[PATCH v6 12/12] x86/traps: Fix up invalid PASID

Mon Aug 3 15:12:18 UTC 2020

On Mon, Aug 3, 2020 at 8:03 AM Dave Hansen <dave.hansen at intel.com> wrote:
>
> On 7/31/20 4:34 PM, Andy Lutomirski wrote:
> >> Thomas suggested to provide a reason for the #GP caused by executing ENQCMD
> >> without a valid PASID value programmed. #GP error codes are 16 bits and all
> >> 16 bits are taken. Refer to SDM Vol 3, Chapter 16.13 for details. The other
> >> choice was to reflect the error code in an MSR. ENQCMD can also cause #GP
> >> when loading from the source operand, so its not fully comprehending all
> >> the reasons. Rather than special case the ENQCMD, in future Intel may
> >> choose a different fault mechanism for such cases if recovery is needed on
> >> #GP.
> > Decoding the user instruction is ugly and sets a bad architecture
> > precedent, but we already do it in #GP for UMIP.  So I'm unconvinced.
>
> I'll try to do one more bit of convincing. :)
>
> In the end, we need a way to figure out if the #GP was from a known "OK"
> source that we can fix up.  You're right that we could fire up the
> instruction decoder to help answer that question.  But, it (also)
> doesn't easily yield a perfect answer as to the source of the #GP, it
> always involves a user copy, and it's a larger code impact than what
> we've got.

*Dataset extract*:

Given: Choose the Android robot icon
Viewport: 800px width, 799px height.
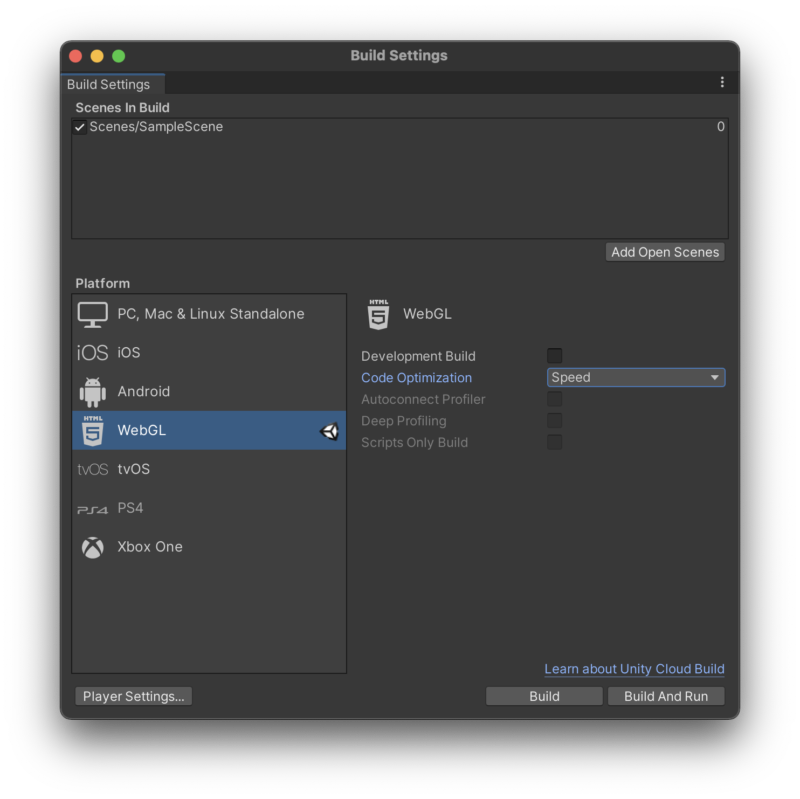Looking at the screenshot, I should coord(92,392).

*Direction 1*:
Answer these questions using the PASID patch thread:
(a) How many bits make up #GP error codes?
(b) Which section of the SDM is cited for details?
(c) For which feature does #GP already decode the user instruction?
*Direction 2*: Name every person mentioned in the PASID patch thread.
*Direction 3*: Resume the PASID patch thread from the point where it stops, continuing the argument in the same voice.
The data above comes from a separate source and has no connection to the PASID patch thread.

*Written response 1*:
(a) 16 bits, all of which are taken.
(b) Vol 3, Chapter 16.13.
(c) UMIP.

*Written response 2*: Dave Hansen, Andy Lutomirski, Thomas

*Written response 3*:
>
> I think I went and looked at fixup_umip_exception(), and compared it to
> the alternative which is essentially just these three lines of code:
>
> > +     /*
> > +      * If the current task already has a valid PASID in the MSR,
> > +      * the #GP must be for some other reason.
> > +      */
> > +     if (current->has_valid_pasid)
> > +             return false;
> ...> +  /* Now the current task has a valid PASID in the MSR. */
> > +     current->has_valid_pasid = 1;
>
> and *I* was convinced that instruction decoding wasn't worth it.
>
> There's a lot of stuff that fixup_umip_exception() does which we don't
> have to duplicate, but it's going to be really hard to get it anywhere
> near as compact as what we've got.
>

I could easily be convinced that the PASID fixup is so trivial and so
obviously free of misfiring in a way that causes an infinite loop that
this code is fine.  But I think we first need to answer the bigger
question of why we're doing a lazy fixup in the first place.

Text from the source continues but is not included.